DOCUMENT SEGMENT:
The procedural history of the County of Orange suit as we described it in the Dayton Appeal reveals how permitting an amended complaint would have unnecessarily complicated the litigation.1 The County of Orange plaintiffs intended in the amended complaint to drop National Gypsum--the only non-diverse party. Dayton, 906 F.2d at 1067. But the consolidated actions would have remained even though the only defendants in County of Orange would then have been Grace and U.S. Gypsum, already defendants against identical pendent state claims in Dayton II.
In refusing to permit an amended complaint and in dismissing the County of Orange action, this court by necessary implication chose not to sanction consolidation of the two cases when "at no time since its inception" had federal jurisdiction been present in County of Orange. In doing so, however, we passed no judgment on the merits of the plaintiffs' complaints against Grace and U.S. Gypsum, nor did we otherwise restrict the plaintiffs' rights to pursue their actions.2 We did not dismiss their suit with prejudice. The sole basis for our decision was to avoid complicating already complex litigation further. Rather than requiring the district court to maintain consolidated actions when one of those suits lacked the requisite federal jurisdiction, our refusal to grant leave to amend restored discretion to determine how to structure the subsequent litigation to the district court, where that discretion properly rests.3
In Dayton Appeal we did not address, nor--as both sides agree--could we have addressed, the issue of intervention when the consolidated actions were before us.4 Although a motion to intervene was, as the plaintiffs' actions before our decision indicate, an obvious means for the plaintiffs to pursue their actions, they also had other options in the wake of our Dayton Appeal decision. For instance, as their earlier actions reveal, the Dayton II plaintiffs might have pursued a Fed.R.Civ.P. 21 motion to add the County of Orange plaintiffs. How the parties would respond procedurally was their choice to make. This court is not in the business of schooling parties how to litigate. The district court is best situated to respond to the options available to the parties and to manage the subsequent litigation.

PROBLEM:
Answer these questions using the opinion excerpt:
1. Which party did the County of Orange plaintiffs plan to drop in their amended complaint?
2. Did the court dismiss the County of Orange suit with prejudice?
3. Under what rule might the Dayton II plaintiffs have moved to add the County of Orange plaintiffs?

Saved entries:
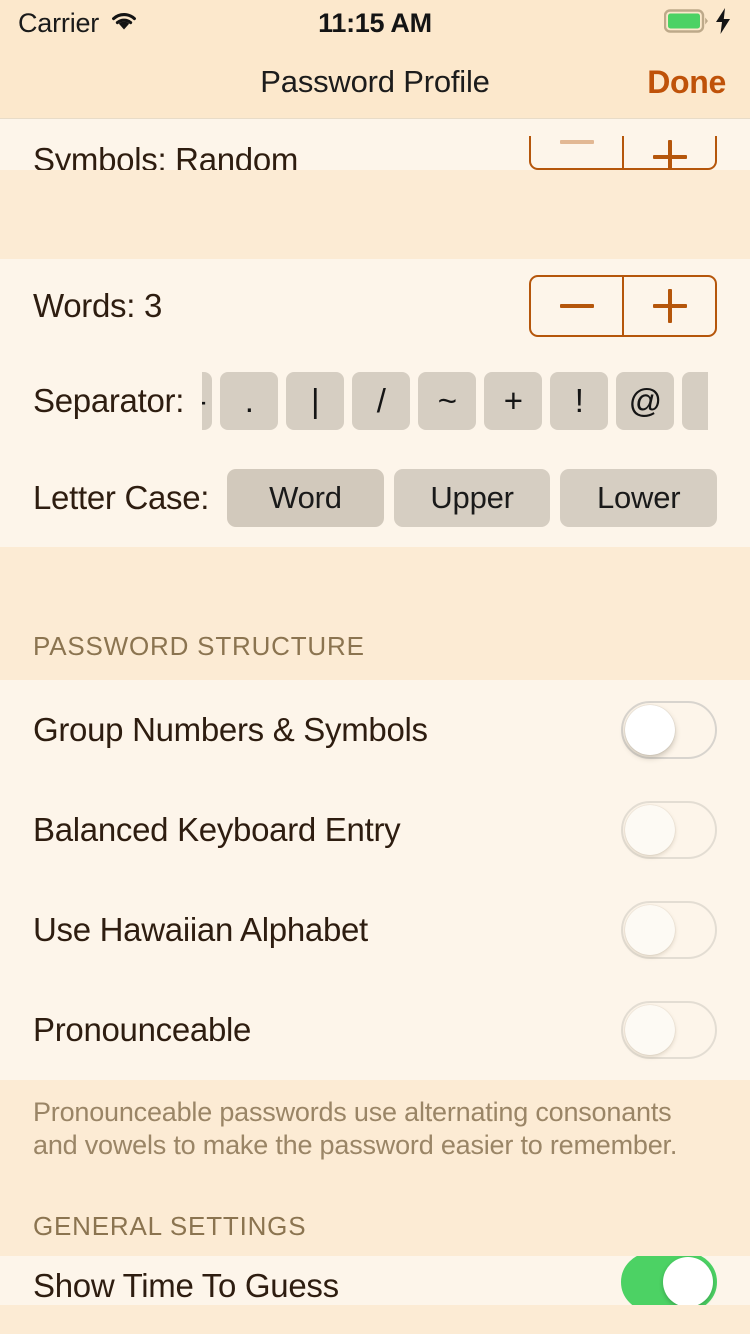 The width and height of the screenshot is (750, 1334). What do you see at coordinates (375, 1220) in the screenshot?
I see `general-settings-header: GENERAL SETTINGS` at bounding box center [375, 1220].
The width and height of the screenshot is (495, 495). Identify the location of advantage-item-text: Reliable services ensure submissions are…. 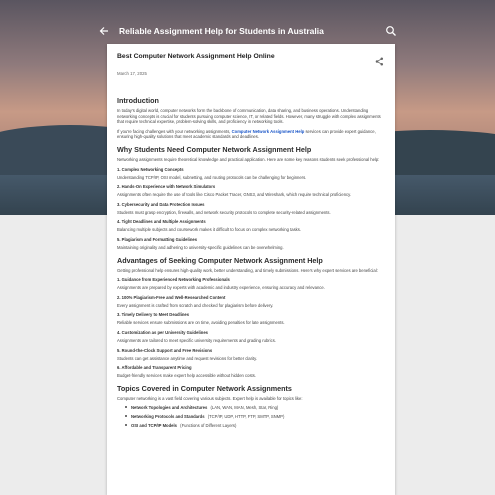
(201, 323).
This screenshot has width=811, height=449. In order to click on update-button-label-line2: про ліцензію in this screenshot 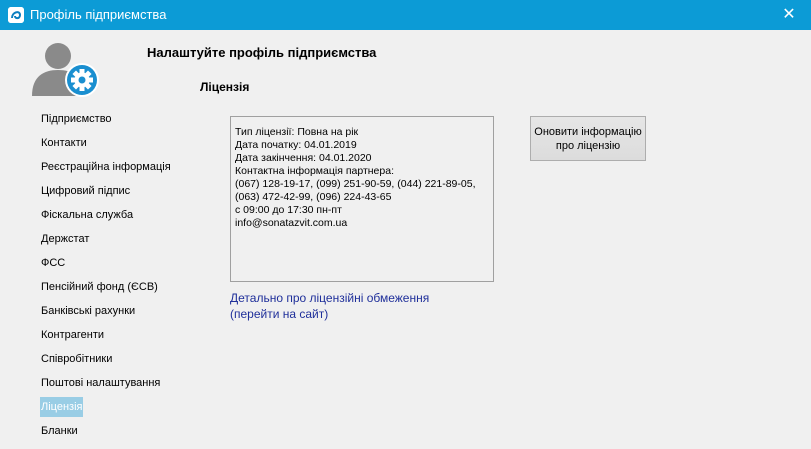, I will do `click(588, 146)`.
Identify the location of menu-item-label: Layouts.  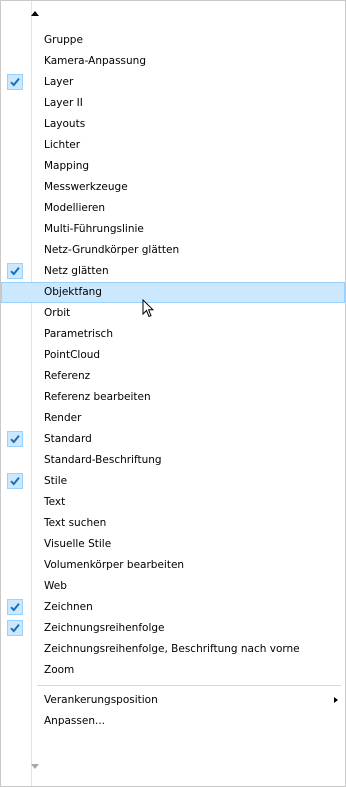
(65, 124).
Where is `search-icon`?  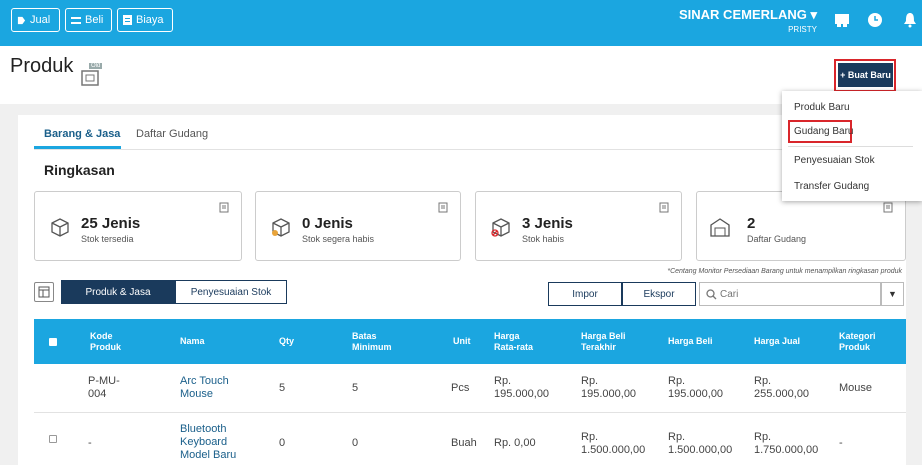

EXERCISE OUTPUT:
1. National Gypsum, the only non-diverse party.
2. No.
3. Fed.R.Civ.P. 21.